"Don’t try to sell me and you’ll make the sale" -- words to live by!

Too many vendors and companies are concerned with aggregating all information about a customer in one place, with the noble intention of providing better customer service. However, customers are not stupid and their true focus on cross-selling and up-selling becomes readily apparent to the customer. Indeed, the objective of excellent customer service should be to sell more products and services. However, the focus of good customer service should not be to sell more. Semantics you say? Not so. As an example, consider your favorite and most loyal business relationships and you'll find those companies that are not always selling you something but rather make it easy and fast for you to:

  • Get pertinent information for your buying decisions yourself. Pertinent information includes information relevant to making the decision as well as information about the products and services themselves.

  • When necessary, ask questions of a real person and get timely responses -- Online, that means less than 4 hours MAX.

  • Regarding examples of both excellent and poor customer service, provide feedback knowing that it will get to a person of authority to do something.

  • And, when you’re ready to buy, they make it easy for you to buy and you know that they will be there to support and service their products long after the sale.

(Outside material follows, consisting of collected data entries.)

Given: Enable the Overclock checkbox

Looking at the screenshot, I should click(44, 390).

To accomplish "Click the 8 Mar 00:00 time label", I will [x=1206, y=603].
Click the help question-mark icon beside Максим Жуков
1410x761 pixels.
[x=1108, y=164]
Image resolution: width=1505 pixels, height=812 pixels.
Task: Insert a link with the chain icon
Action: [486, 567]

You see the difference? The primary intention of a sales person (and all customer-facing staff really assume this role) comes through loud and clear to the customer. Are they there to sell you what’s best for their company, or are they there to ensure that you can make the purchasing decision that is best for you? Every customer knows and can see the difference! While one approach creates customer loyalty and sustainable revenue, the other (if you are lucky) will only generate short-term sales. So, if you want to build a loyal and profitable customer base, “don’t try to sell me, and you will make the sale”!